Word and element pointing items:
===

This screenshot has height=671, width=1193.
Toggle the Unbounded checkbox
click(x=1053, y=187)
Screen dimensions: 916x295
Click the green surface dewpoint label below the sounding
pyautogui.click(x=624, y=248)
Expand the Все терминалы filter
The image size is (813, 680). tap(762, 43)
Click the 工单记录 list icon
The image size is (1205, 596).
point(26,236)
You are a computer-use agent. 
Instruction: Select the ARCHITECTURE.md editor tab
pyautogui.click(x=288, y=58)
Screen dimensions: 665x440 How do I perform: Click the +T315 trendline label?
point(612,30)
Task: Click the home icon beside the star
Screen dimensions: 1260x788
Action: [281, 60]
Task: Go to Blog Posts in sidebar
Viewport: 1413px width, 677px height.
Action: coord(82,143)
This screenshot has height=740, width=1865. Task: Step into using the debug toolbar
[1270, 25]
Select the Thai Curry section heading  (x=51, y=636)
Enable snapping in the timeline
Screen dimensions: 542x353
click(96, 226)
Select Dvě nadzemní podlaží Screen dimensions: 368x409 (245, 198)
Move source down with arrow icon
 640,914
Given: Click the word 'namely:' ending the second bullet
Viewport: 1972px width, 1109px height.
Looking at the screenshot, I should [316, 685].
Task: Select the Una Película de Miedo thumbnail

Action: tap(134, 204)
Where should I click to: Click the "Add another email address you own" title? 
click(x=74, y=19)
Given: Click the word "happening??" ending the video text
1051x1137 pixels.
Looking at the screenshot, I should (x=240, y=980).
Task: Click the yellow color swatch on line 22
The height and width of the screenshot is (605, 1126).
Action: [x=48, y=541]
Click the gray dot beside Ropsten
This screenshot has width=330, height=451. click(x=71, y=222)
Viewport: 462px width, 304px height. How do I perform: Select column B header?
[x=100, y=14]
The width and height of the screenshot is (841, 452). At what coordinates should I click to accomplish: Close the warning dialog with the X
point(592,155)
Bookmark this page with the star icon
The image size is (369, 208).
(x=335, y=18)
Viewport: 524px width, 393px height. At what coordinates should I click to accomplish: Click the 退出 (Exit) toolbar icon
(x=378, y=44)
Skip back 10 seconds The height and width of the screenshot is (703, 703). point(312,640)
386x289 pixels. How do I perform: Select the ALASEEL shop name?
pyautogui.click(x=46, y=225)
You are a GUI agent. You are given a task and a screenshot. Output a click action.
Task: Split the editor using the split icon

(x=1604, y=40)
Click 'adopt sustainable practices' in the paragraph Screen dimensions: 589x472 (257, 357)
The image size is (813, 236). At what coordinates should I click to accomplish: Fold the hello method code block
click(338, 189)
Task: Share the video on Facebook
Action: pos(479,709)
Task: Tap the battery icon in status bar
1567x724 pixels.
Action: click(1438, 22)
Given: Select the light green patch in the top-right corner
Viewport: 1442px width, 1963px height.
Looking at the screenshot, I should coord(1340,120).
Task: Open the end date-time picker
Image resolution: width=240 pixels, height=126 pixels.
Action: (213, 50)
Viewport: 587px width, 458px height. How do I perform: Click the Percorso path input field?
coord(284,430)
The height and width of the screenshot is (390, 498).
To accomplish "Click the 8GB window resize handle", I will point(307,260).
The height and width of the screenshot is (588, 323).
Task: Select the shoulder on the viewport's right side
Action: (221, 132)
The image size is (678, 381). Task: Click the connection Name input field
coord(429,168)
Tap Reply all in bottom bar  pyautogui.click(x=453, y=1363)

===

Repeat the items from the line containing "You are a GUI" through the line containing "coord(429,168)" exactly as they appear.

You are a GUI agent. You are given a task and a screenshot. Output a click action.
Task: Split the editor using the split icon

(x=1604, y=40)
Click 'adopt sustainable practices' in the paragraph Screen dimensions: 589x472 (257, 357)
The image size is (813, 236). At what coordinates should I click to accomplish: Fold the hello method code block
click(338, 189)
Task: Share the video on Facebook
Action: pos(479,709)
Task: Tap the battery icon in status bar
1567x724 pixels.
Action: click(1438, 22)
Given: Select the light green patch in the top-right corner
Viewport: 1442px width, 1963px height.
Looking at the screenshot, I should coord(1340,120).
Task: Open the end date-time picker
Image resolution: width=240 pixels, height=126 pixels.
Action: (213, 50)
Viewport: 587px width, 458px height. How do I perform: Click the Percorso path input field?
coord(284,430)
The height and width of the screenshot is (390, 498).
To accomplish "Click the 8GB window resize handle", I will point(307,260).
The height and width of the screenshot is (588, 323).
Task: Select the shoulder on the viewport's right side
Action: (221, 132)
The image size is (678, 381). Task: Click the connection Name input field
coord(429,168)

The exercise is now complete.